Thursday, January 14, 2010

Road Dogs: a Genre Reader exclusive review


Elmore Leonard is no stranger to crime fiction. Road Dogs is his latest release, and it features Leonard's trademarked quirky ensemble of characters and heavy dialogue. One of his infamous Rules of Writing is to leave out the parts that most people skip, and that rule is in full effect here.

This novel features the welcome return of no less than three memorable characters from previous books, though knowledge of those books is not necessary to the enjoyment of this one.

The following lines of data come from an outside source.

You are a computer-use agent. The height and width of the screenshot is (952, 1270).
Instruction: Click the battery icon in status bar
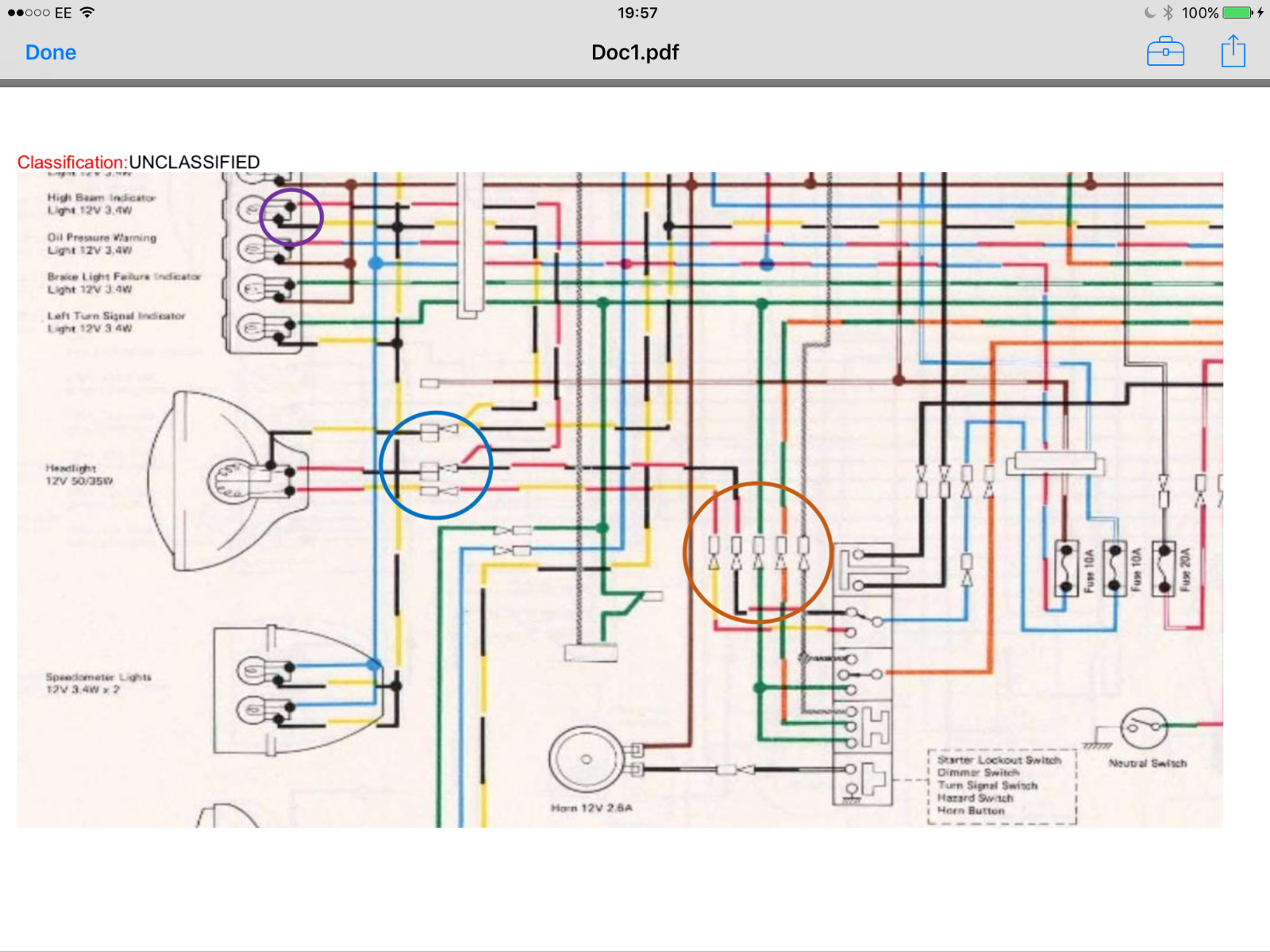click(1237, 13)
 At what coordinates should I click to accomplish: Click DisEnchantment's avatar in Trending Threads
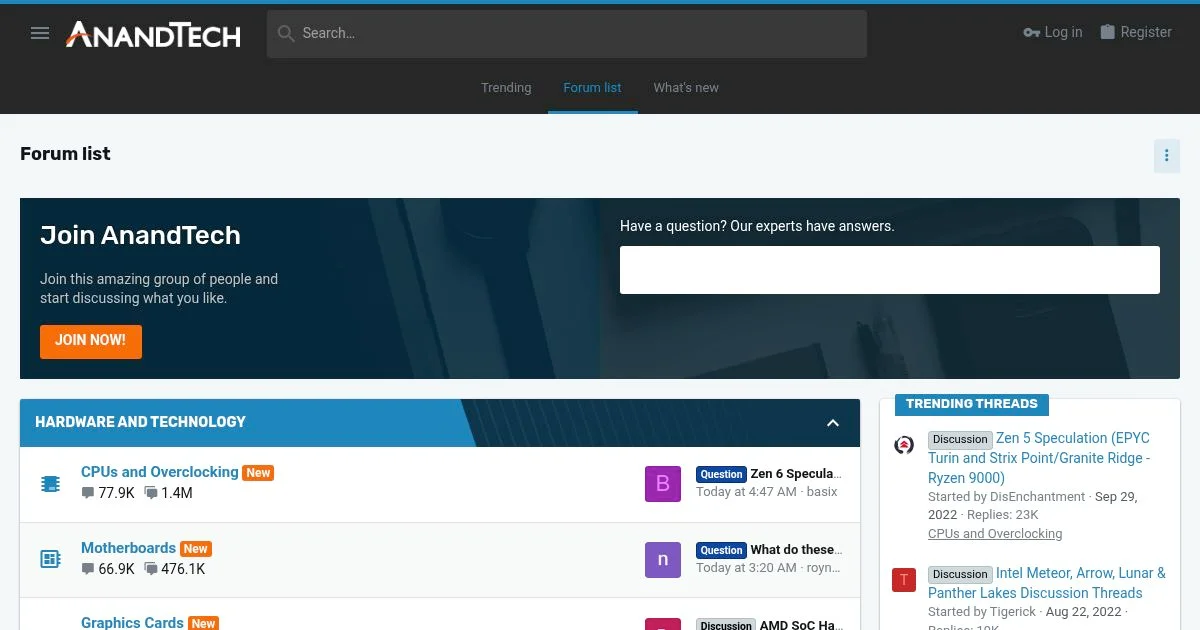tap(904, 445)
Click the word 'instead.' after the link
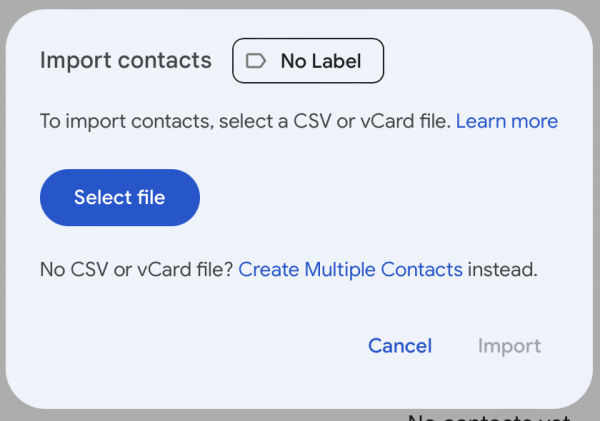The width and height of the screenshot is (600, 421). coord(502,269)
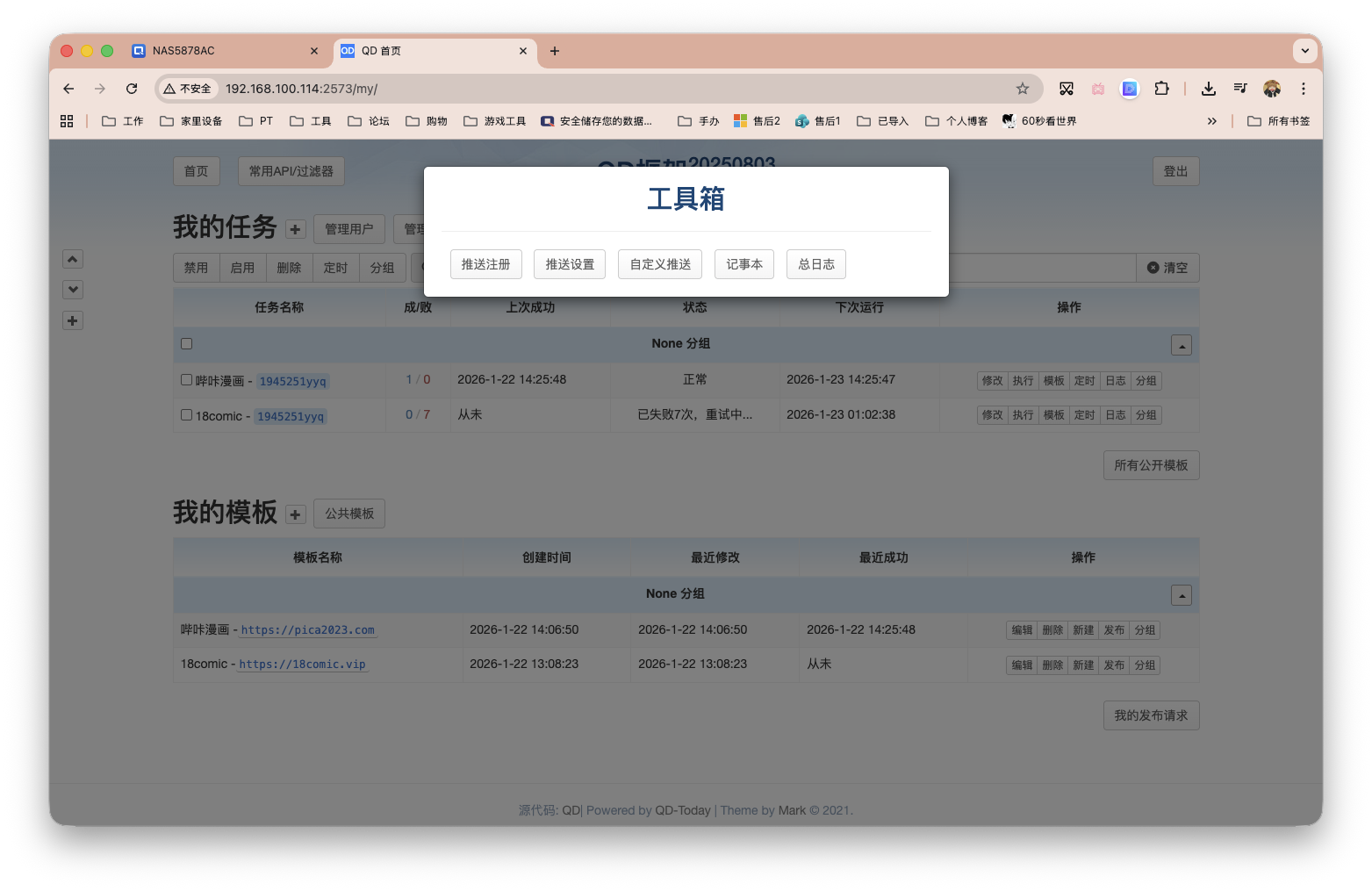Click the up chevron icon in left sidebar
This screenshot has height=891, width=1372.
[x=72, y=258]
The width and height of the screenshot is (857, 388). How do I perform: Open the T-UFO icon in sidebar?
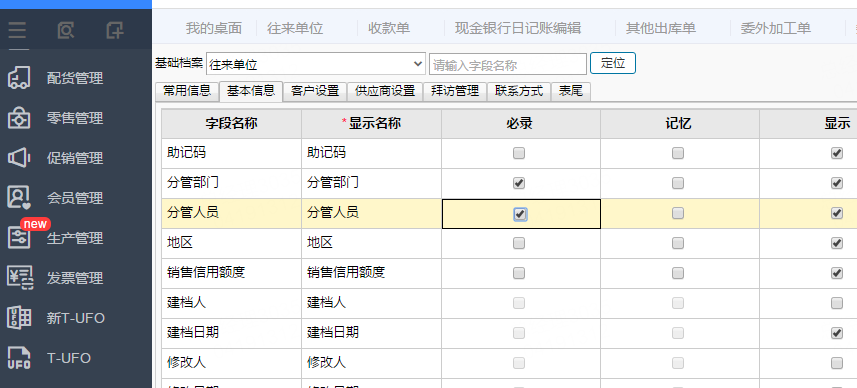(19, 358)
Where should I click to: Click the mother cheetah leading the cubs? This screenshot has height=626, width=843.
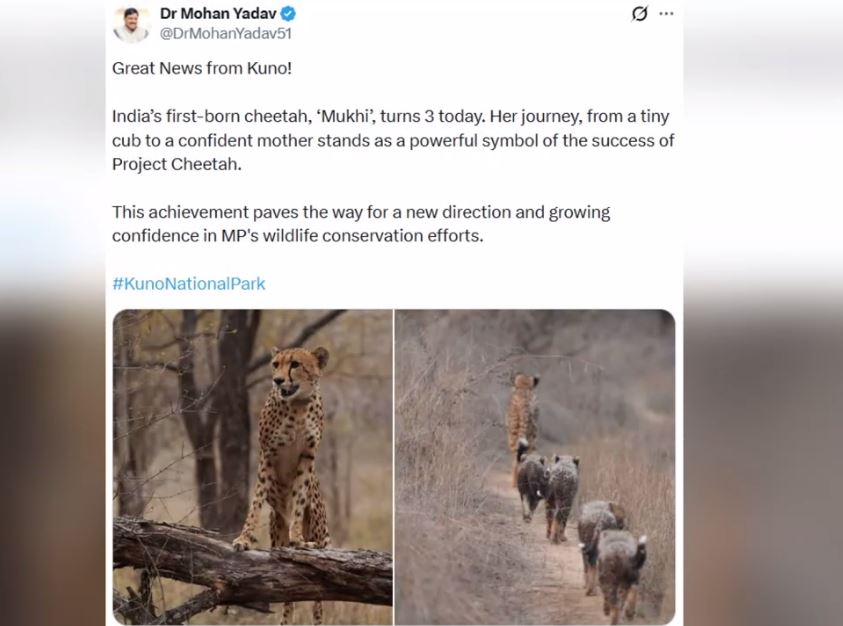click(x=522, y=408)
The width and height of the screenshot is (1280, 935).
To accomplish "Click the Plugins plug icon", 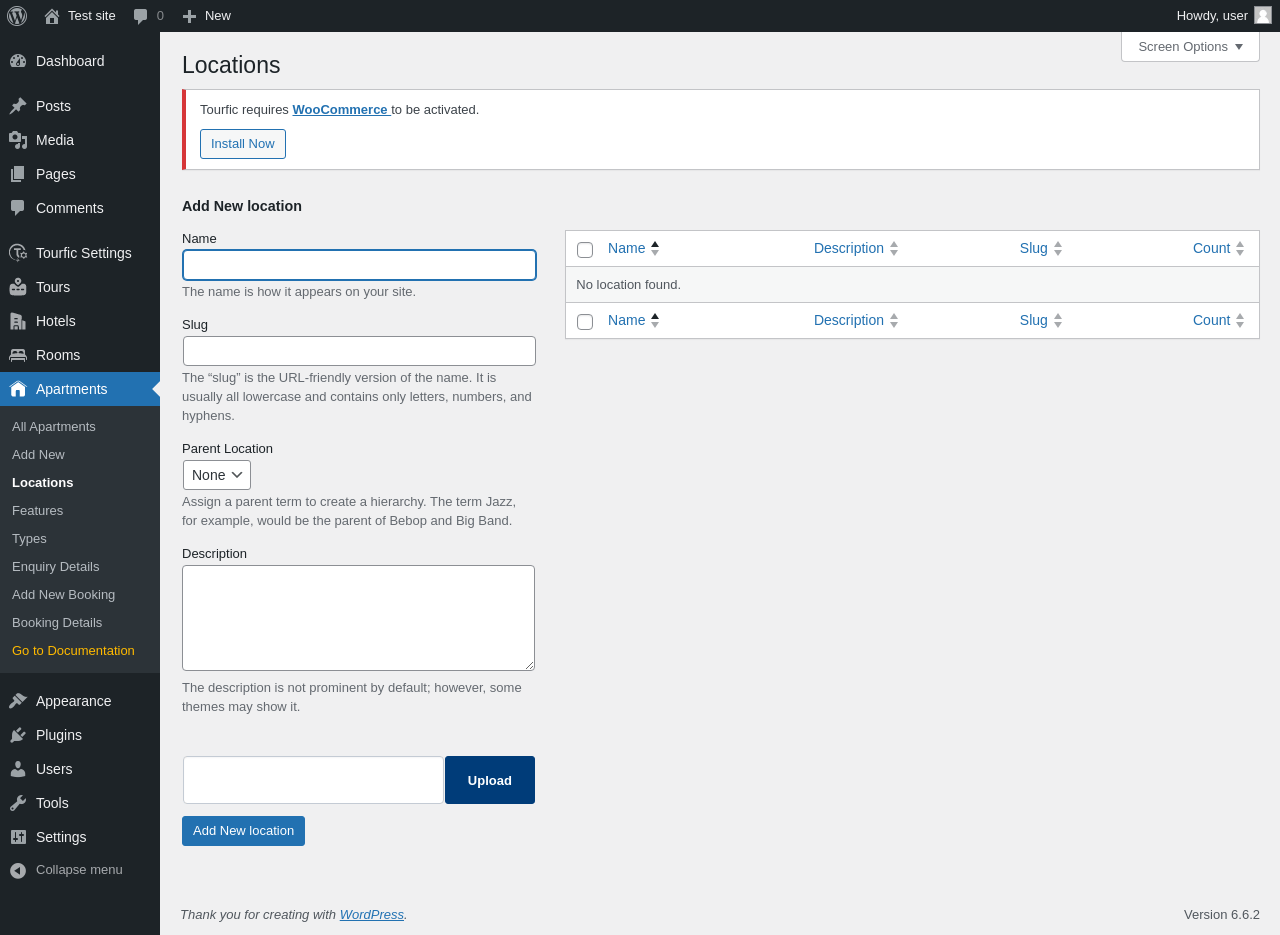I will click(x=18, y=735).
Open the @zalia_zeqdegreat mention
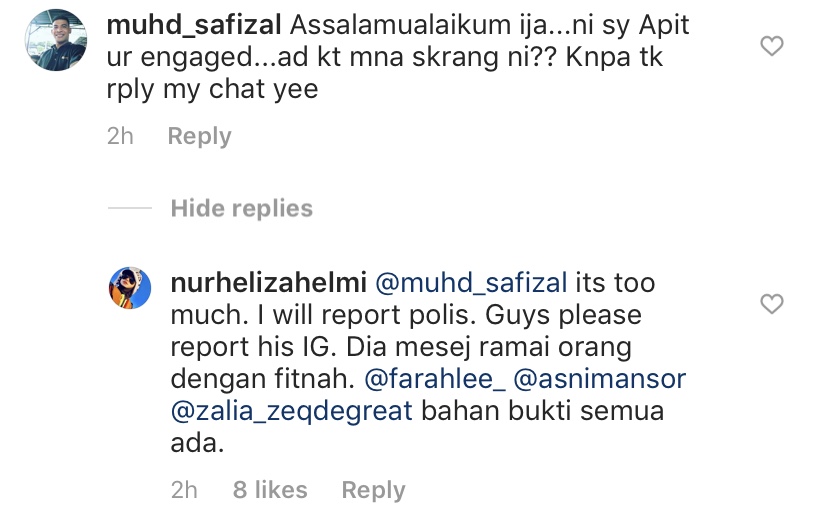This screenshot has height=517, width=815. click(292, 412)
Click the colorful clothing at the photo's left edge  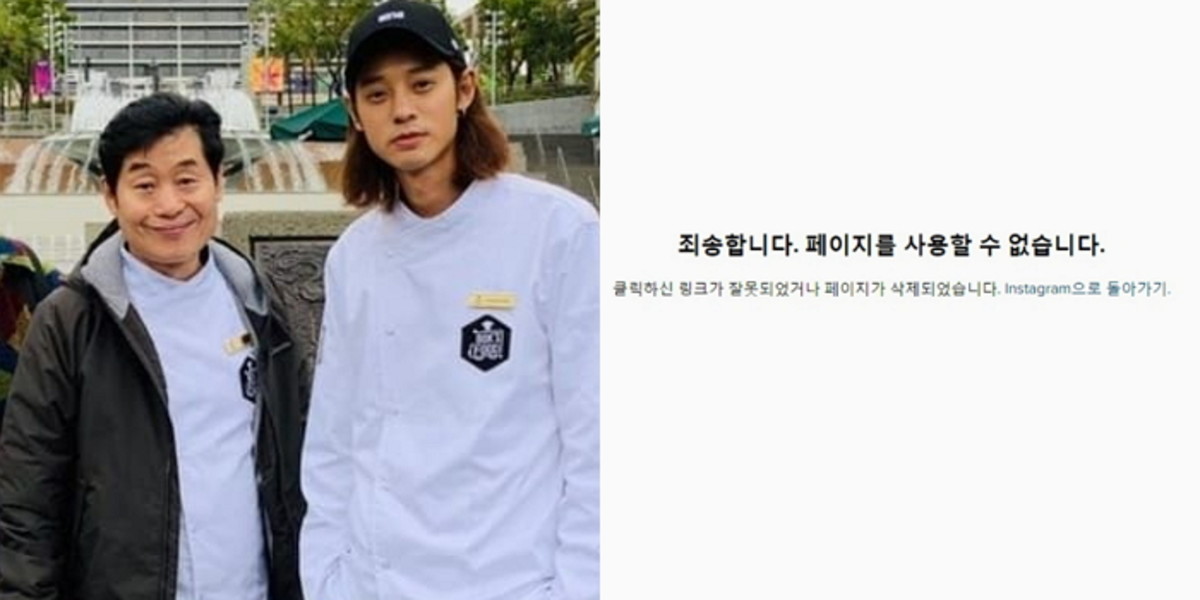[x=18, y=300]
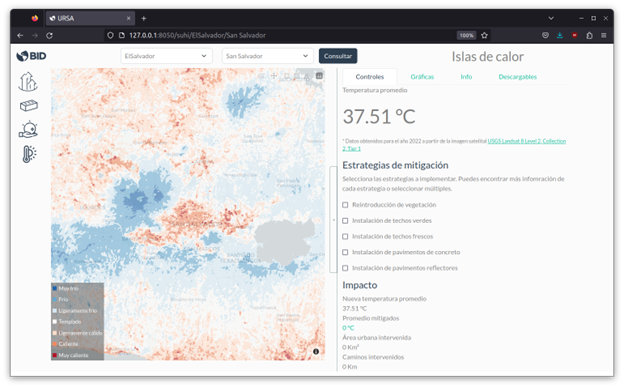Enable Reintroducción de vegetación checkbox
Screen dimensions: 624x388
tap(345, 205)
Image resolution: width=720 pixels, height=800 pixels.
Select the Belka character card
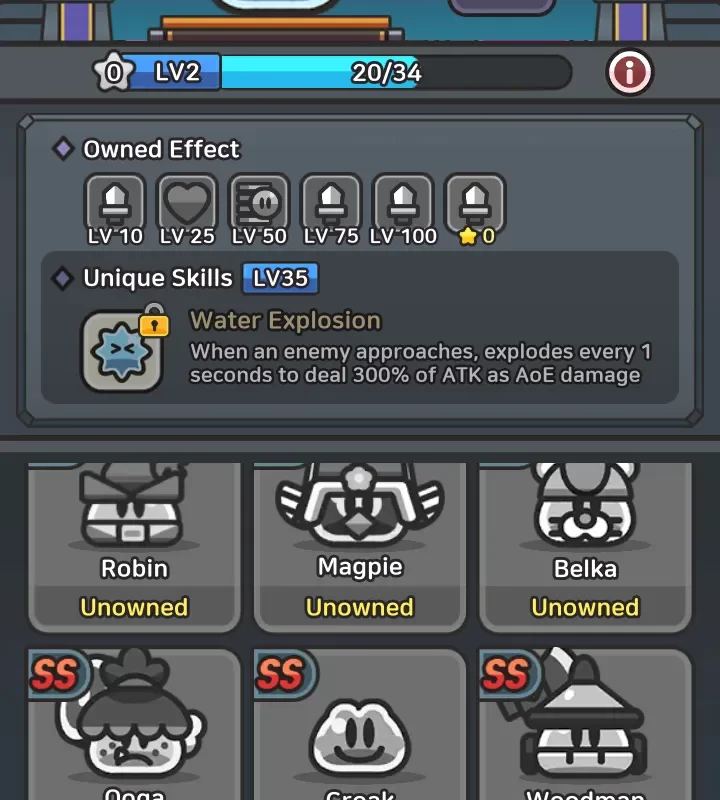point(585,547)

The action begins with Jack Foley (from Out of Sight) being driven back to Florida to reconvene his 30-year prison sentence for bank robbery. In the van, he makes the acquaintance of crooked Cuban Cundo Rey (from LaBrava). The two soon become friends--road dogs, in the prison parlance, a term that connotes loyalty unto death--and Rey hooks Foley up with a new lawyer, a professional sentence cutter by the name of Megan Norris. Rey shills out plenty of cash to help Foley get out of prison early, to have kidnapping and escape attempt charges dropped, and then to set Foley up with a place to stay in sunny California once he is a free man. Foley ends up released weeks before Rey, and despite the Cuban's assurances that Foley doesn't owe him a thing, the bank robber suspects that Rey will come calling on the check at some point.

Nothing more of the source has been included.